▸ STATED EXERCISE
Please quote the items exactly, starting with the line that contains "This screenshot has width=784, height=500." and going on through the line that contains "should pyautogui.click(x=78, y=398).", and give only those lines.
# # # # #
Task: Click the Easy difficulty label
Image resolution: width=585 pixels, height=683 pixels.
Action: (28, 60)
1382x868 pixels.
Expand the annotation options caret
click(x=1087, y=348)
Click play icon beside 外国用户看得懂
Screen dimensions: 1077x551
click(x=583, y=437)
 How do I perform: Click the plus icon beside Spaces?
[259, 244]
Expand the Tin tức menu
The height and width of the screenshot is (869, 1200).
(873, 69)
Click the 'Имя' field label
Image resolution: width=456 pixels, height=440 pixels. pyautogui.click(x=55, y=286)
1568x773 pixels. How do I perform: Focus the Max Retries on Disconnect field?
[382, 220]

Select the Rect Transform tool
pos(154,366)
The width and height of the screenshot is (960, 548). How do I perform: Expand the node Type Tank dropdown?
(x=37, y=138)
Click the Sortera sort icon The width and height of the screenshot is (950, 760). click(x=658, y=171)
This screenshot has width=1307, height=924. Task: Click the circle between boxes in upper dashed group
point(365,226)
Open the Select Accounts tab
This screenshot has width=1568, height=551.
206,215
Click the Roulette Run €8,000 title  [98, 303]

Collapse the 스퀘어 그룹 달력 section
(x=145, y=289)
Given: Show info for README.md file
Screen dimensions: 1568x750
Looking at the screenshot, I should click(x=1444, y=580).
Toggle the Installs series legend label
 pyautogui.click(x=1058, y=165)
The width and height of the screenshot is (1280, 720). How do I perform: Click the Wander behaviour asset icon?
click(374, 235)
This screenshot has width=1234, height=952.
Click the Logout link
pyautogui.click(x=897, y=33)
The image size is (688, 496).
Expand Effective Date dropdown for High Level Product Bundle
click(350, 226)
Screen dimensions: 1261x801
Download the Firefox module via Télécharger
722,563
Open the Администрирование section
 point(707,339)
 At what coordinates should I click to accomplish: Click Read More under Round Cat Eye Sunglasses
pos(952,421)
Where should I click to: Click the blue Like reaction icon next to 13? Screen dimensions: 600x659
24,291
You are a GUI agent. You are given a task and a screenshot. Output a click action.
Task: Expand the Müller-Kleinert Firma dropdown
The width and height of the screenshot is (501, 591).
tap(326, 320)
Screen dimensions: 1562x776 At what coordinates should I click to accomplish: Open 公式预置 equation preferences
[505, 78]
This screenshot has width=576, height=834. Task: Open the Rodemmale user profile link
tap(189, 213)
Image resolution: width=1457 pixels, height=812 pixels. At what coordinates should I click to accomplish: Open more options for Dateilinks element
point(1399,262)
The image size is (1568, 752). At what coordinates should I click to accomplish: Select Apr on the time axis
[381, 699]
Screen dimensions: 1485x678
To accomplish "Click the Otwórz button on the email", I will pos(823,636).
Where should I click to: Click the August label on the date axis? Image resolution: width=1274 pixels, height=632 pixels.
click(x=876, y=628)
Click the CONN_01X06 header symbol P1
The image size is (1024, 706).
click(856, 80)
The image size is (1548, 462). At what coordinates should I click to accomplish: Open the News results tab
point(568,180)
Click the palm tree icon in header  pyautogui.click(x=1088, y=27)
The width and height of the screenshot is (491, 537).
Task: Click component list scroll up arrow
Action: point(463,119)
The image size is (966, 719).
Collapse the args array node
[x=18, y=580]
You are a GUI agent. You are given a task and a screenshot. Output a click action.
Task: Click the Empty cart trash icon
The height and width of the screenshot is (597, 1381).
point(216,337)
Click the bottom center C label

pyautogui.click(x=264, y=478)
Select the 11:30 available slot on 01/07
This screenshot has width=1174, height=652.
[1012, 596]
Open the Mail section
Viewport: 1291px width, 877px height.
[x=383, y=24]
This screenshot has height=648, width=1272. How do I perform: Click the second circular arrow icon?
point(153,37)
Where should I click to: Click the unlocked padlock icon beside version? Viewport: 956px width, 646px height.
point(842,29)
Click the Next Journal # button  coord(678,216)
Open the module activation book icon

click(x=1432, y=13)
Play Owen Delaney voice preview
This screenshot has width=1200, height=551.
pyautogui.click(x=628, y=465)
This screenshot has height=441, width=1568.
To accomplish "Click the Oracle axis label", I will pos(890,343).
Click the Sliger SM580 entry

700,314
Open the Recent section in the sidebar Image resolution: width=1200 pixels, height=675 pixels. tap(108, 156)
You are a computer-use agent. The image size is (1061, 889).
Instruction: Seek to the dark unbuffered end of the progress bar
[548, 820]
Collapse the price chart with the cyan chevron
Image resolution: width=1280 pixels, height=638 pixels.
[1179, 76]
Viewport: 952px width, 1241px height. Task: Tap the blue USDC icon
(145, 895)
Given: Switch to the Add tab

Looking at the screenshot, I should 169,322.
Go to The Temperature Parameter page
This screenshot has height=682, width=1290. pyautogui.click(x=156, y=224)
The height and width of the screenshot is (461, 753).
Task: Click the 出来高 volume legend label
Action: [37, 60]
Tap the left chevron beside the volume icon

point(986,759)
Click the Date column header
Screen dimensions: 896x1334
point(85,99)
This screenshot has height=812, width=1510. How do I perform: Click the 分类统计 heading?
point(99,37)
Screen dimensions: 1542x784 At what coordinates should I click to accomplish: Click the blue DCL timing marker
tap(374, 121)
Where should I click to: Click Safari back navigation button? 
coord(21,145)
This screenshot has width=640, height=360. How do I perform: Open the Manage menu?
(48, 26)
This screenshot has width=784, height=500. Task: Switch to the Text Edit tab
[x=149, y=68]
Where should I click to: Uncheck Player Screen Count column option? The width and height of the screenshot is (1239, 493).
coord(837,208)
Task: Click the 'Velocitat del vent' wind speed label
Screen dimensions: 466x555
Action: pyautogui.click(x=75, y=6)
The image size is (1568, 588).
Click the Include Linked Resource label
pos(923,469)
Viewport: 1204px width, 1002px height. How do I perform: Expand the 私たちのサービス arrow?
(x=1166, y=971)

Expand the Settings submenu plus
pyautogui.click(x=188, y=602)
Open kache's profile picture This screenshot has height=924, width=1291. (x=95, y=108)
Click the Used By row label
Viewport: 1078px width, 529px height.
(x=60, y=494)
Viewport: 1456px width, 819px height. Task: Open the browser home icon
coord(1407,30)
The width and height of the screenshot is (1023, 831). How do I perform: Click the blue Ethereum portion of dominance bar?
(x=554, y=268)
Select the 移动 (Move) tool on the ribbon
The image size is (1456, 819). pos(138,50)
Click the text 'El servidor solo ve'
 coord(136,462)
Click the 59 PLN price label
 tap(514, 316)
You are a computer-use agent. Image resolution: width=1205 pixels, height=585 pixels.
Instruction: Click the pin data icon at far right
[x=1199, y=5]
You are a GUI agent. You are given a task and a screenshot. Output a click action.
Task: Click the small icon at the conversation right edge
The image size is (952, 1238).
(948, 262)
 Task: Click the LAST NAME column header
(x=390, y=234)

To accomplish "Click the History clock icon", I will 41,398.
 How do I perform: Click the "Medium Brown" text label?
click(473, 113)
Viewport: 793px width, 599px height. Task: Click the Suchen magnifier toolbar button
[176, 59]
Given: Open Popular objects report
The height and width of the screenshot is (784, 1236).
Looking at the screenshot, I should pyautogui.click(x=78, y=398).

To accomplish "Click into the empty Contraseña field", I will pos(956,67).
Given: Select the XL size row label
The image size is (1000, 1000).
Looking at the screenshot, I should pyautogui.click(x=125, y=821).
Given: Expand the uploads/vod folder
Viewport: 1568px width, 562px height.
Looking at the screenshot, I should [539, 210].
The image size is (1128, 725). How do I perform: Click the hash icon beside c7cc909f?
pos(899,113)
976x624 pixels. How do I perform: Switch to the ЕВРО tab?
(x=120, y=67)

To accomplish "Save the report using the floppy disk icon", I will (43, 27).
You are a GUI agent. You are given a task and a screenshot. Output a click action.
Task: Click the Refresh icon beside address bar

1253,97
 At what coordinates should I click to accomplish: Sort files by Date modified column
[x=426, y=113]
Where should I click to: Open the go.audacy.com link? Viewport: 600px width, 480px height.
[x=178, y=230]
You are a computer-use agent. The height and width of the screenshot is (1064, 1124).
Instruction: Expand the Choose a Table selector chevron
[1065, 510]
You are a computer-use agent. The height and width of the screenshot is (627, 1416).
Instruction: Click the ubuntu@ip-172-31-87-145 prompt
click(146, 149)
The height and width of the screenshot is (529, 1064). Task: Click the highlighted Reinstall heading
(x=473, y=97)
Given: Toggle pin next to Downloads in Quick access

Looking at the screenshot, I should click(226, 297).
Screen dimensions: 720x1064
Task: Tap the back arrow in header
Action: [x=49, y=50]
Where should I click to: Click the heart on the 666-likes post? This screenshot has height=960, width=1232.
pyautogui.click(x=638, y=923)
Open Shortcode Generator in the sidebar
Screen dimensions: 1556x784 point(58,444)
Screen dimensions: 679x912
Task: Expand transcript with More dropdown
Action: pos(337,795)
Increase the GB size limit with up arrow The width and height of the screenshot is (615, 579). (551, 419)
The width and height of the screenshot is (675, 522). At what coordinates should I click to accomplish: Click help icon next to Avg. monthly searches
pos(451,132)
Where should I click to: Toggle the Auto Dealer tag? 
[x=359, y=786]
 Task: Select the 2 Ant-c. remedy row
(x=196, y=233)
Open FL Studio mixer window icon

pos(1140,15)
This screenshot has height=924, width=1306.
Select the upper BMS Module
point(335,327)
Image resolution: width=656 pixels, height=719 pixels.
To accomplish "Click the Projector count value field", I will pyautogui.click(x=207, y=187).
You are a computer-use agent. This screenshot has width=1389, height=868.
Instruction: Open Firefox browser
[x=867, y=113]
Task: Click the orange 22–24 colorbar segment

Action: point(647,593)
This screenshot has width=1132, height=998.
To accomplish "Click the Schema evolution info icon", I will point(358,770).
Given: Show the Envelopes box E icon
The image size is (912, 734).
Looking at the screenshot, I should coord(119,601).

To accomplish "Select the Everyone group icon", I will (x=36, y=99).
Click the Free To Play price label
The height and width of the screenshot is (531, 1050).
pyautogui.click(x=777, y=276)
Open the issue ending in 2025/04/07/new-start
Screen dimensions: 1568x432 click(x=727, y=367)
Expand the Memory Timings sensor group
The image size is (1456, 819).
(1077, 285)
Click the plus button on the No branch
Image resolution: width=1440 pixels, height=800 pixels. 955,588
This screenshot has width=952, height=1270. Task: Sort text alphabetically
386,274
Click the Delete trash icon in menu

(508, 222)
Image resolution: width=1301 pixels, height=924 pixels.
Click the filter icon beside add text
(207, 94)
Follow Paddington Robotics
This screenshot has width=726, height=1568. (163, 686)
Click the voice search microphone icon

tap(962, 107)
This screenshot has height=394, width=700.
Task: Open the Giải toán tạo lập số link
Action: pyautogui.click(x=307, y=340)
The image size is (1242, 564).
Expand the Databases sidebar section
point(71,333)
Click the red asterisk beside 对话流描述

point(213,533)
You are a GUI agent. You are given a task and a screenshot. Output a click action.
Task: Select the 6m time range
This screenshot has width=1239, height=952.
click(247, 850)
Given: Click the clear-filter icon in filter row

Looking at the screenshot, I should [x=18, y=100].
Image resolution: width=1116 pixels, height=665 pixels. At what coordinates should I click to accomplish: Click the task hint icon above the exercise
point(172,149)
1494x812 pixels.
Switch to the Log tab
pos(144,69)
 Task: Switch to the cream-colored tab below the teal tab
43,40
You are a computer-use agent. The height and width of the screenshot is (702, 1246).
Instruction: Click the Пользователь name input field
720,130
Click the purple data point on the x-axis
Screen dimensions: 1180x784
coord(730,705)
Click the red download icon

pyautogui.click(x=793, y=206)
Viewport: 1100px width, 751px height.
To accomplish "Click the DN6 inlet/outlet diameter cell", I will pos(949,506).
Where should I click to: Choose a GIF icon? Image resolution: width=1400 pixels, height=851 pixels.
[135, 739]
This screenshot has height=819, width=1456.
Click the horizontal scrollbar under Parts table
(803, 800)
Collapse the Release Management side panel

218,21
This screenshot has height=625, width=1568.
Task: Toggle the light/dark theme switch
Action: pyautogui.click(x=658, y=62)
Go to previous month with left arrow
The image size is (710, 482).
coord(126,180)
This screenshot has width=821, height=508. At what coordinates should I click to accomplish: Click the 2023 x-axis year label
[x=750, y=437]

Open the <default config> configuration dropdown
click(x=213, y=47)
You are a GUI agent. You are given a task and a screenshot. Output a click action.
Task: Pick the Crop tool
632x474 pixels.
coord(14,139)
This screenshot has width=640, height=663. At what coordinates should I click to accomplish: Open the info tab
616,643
# # # # #
▸ TASK RESPONSE
This screenshot has width=784, height=500. Task: Switch to the Text Edit tab
[x=149, y=68]
Where should I click to: Uncheck Player Screen Count column option? The width and height of the screenshot is (1239, 493).
coord(837,208)
Task: Click the 'Velocitat del vent' wind speed label
Screen dimensions: 466x555
Action: pyautogui.click(x=75, y=6)
The image size is (1568, 588).
Click the Include Linked Resource label
pos(923,469)
Viewport: 1204px width, 1002px height. How do I perform: Expand the 私たちのサービス arrow?
(x=1166, y=971)

Expand the Settings submenu plus
pyautogui.click(x=188, y=602)
Open kache's profile picture This screenshot has height=924, width=1291. (x=95, y=108)
Click the Used By row label
Viewport: 1078px width, 529px height.
(x=60, y=494)
Viewport: 1456px width, 819px height. Task: Open the browser home icon
coord(1407,30)
The width and height of the screenshot is (1023, 831). How do I perform: Click the blue Ethereum portion of dominance bar?
(x=554, y=268)
Select the 移动 (Move) tool on the ribbon
The image size is (1456, 819). pos(138,50)
Click the text 'El servidor solo ve'
 coord(136,462)
Click the 59 PLN price label
 tap(514, 316)
You are a computer-use agent. Image resolution: width=1205 pixels, height=585 pixels.
Instruction: Click the pin data icon at far right
[x=1199, y=5]
You are a GUI agent. You are given a task and a screenshot. Output a click action.
Task: Click the small icon at the conversation right edge
The image size is (952, 1238).
(948, 262)
 Task: Click the LAST NAME column header
(x=390, y=234)

To accomplish "Click the History clock icon", I will 41,398.
 How do I perform: Click the "Medium Brown" text label?
click(473, 113)
Viewport: 793px width, 599px height. Task: Click the Suchen magnifier toolbar button
[176, 59]
Given: Open Popular objects report
The height and width of the screenshot is (784, 1236).
Looking at the screenshot, I should pyautogui.click(x=78, y=398).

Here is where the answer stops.